Aston stood when he saw Chan do so and inwardly girded himself for the coming struggle. It had taken him a while to accept that certain acts that were simple enough in less crowded places in Hong Kong required mental preparation; leaving the police station was an example. Even the compound was crowded day and night with police in and out of uniform: antitriad squads; regional traffic teams; community relations and staff relations officers; police tactical unit; narcotics bureau members; and of course civilians who were allowed to join the mess and who would come and go in various states of inebriation at any time of the day or night.
10
M
ongkok is the most populated part of the earth; Chan supposed it offered humans what the caves of North Borneo offered bats: low rent, zero unemployment, refuge from predators. Ninety percent of those who lived there had either fled the PRC or were the children of parents who had fled. With numbers of refugees during the Cultural Revolution reaching tens of thousands per week there had been no time for town planning. The residents were thankful that the sewage system was still functioning.

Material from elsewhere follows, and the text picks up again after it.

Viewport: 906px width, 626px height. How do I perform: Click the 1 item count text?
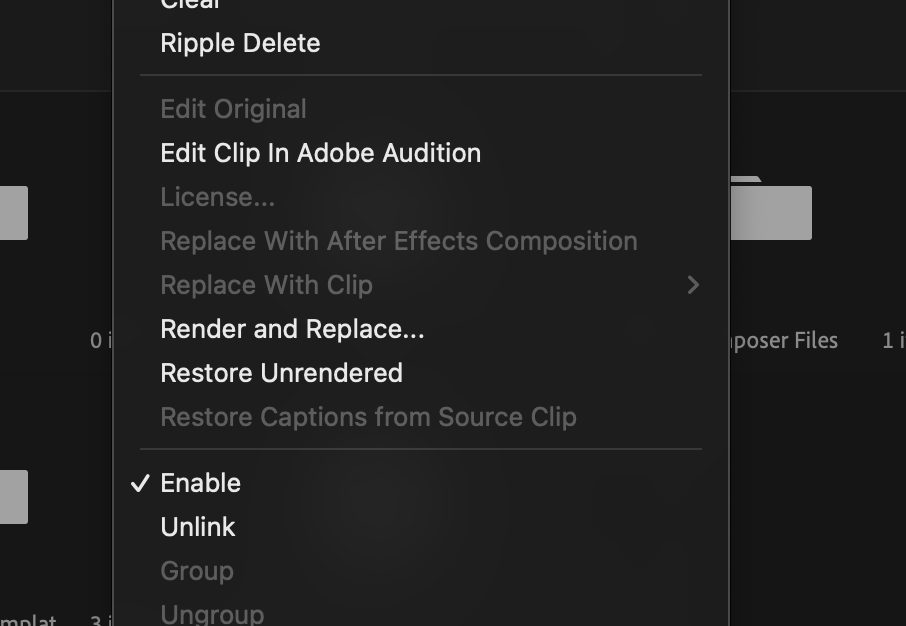[894, 341]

Every Chinese clan or tribe was represented, from the Muslims of Kashgar in the west to the Chiu Chow from Shantou in the south, from Mongols of the far north to Shanghainese from the coast. Then there were Sikhs from the North-West Frontier, Gurkhas from Nepal, Filipinos, English, American, French. Japanese was the only nationality Chan never came across in Mongkok. There was no golf course.
Many buildings were illegal structures, and those that were not housed illegal businesses. Restaurants flourished over pet shops; car repair workshops ventilated dry cleaners with exhaust fumes; clothing factories the size of living rooms produced copies of designer brands as good as the original; garages housed watchmakers who would produce a thousand copies of any timepiece you liked within forty-eight hours. Pharmacies sold prescription drugs whether or not you had a prescription, and there wasn’t a narcotic in existence that you couldn’t buy if you knew where to go. Chan and the other homicide detectives agreed in private that theirs was the easier job
on the force. Suppose you were trying to stop drugs, smuggling or forgery when your suspect list included every inhabitant?